Si la musique du Petit Vodo ressemble alors à du rock trempé dans le blues, la prestation scénique, elle, est orchestrée comme un grand one man show. La tournée 2004 verra encore ce déferlement visuel ?
Petit Vodo : Je vais aller encore plus loin avec des invités parfois sur scène, des nouveaux éléments de décors, de l'image en directe. Le tout en gardant un œil ouvert sur l'autodérision. Je ne me prends pas au sérieux. Je me souviens avoir fait la première partie en 1998 de Simple Minds dans le midi de la France. Tu vois le tableau: 8000 campeurs attendant un méga show américain sur une gigantesque scène et juste un tout petit mec qui débarque au beau milieu avec son fatras de bricolage rock and roll. Genre PAF dans vot' gueule! Je pourrais citer d'autres exemples du même genre (après Metallica aux Eurockéennes ou avant les Rita Mitsouko aux Botaniques de Bruxelles...) Chaque fois ce sentiment de nager en plein délire. Pas envie de se retrouver au sein d'un groupe, bien au chaud et couvert, comme jadis avec le Crocodile Walk!

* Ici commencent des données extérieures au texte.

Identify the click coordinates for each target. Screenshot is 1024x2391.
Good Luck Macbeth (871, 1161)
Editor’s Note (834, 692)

Pour dénoncer les petits camarades (je veux des noms), quelles sont les influences du Petit Vodo et les références actuelles ?
Petit Vodo : On peut évidemment citer toute l'œuvre de Mick Taylor (des Gories), de RL Burnside et surtout de T-Model Ford chez Fat Possum. De Tom Waits, du Velvet Undexground, de T-Rex, des Cramps, du Gun Club, d'Hazil Hadkins, de Twenty Miles (le groupe de Judas Bauer), de G.Love and Special Sauce, le "One Foot in The Grave" de Beck, de Sleepy John Estes, Blind Lemon Jefferson, Lightnin' Hopkins et tant d'autes encore... Actuellement, l'album "Thickfreakness" des Blacks Keys (Fat Possum/Epitaph) tourne en boucle sur ma platine.

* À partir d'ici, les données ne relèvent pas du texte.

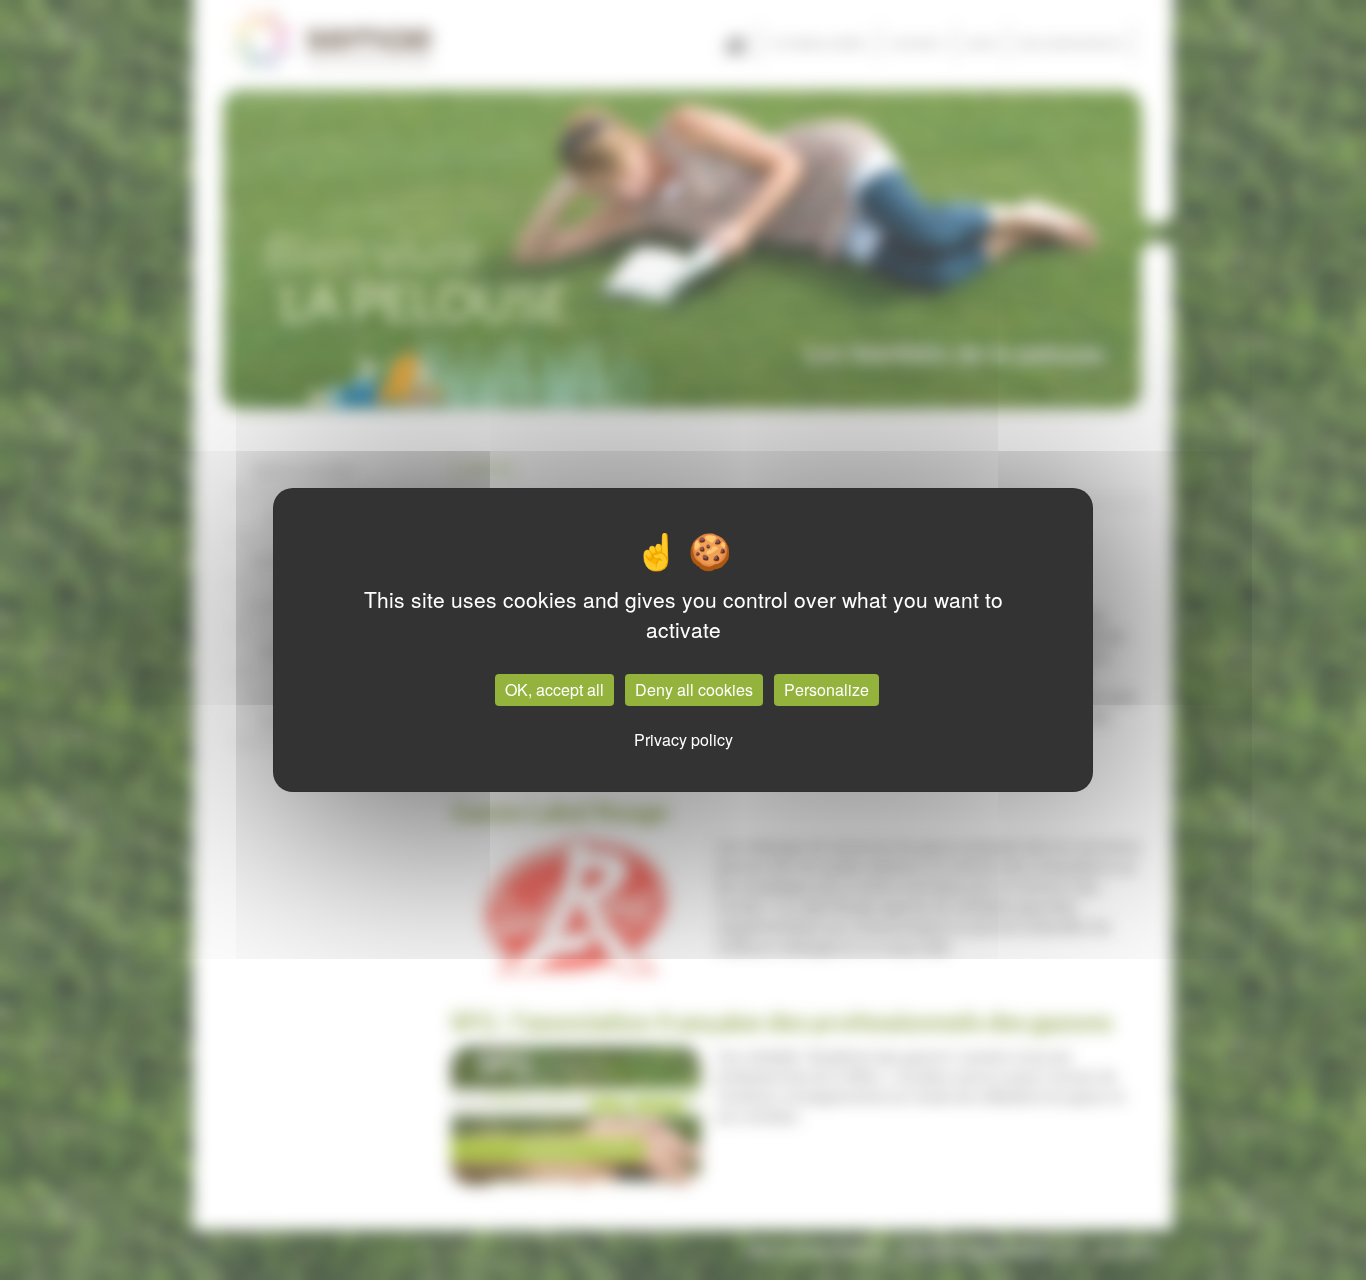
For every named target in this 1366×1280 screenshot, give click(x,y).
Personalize (826, 689)
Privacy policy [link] (683, 739)
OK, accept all (554, 689)
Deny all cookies (694, 689)
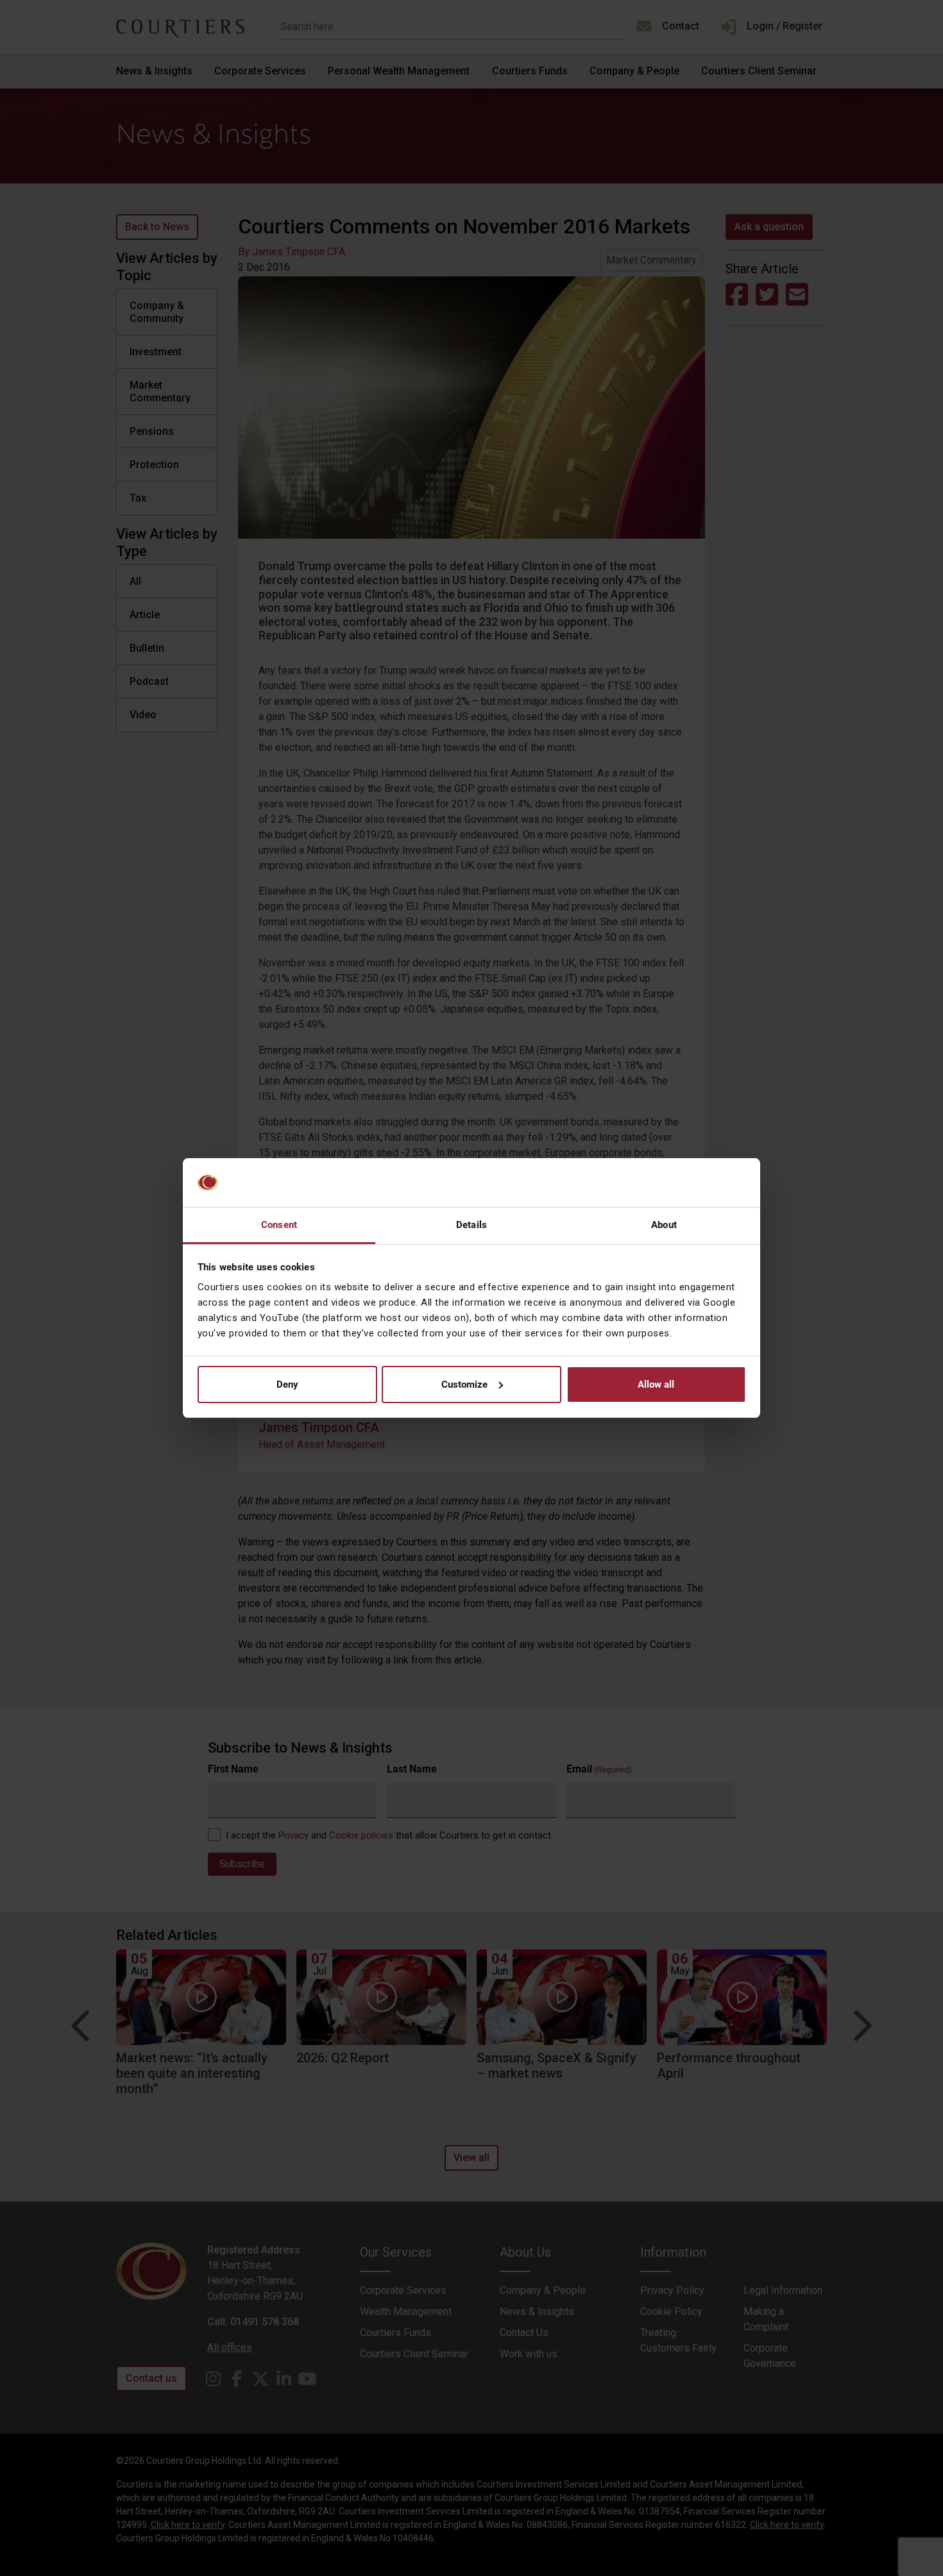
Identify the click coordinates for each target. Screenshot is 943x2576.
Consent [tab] (279, 1225)
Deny (287, 1384)
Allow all (656, 1384)
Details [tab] (471, 1225)
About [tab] (664, 1225)
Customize (464, 1384)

Au fait le Petit Vodo a-t-il remplacé sa guitare fétiche volée un soir dans les ruelles sombres de Breda en Belgique ?
Petit Vodo : Pourvu qu'elle soit tombée entre de bonnes mains, c'est tout ce que je lui souhaite... J'ai deux belles guitares aujourd'hui auxquelles je tiens, mais ma vieilles strato Skier avec la signature de T-Model Ford gravée dessus un soir de printemps 99 à Zurich, c'est irremplaçable... Pourquoi me parles-tu de cela !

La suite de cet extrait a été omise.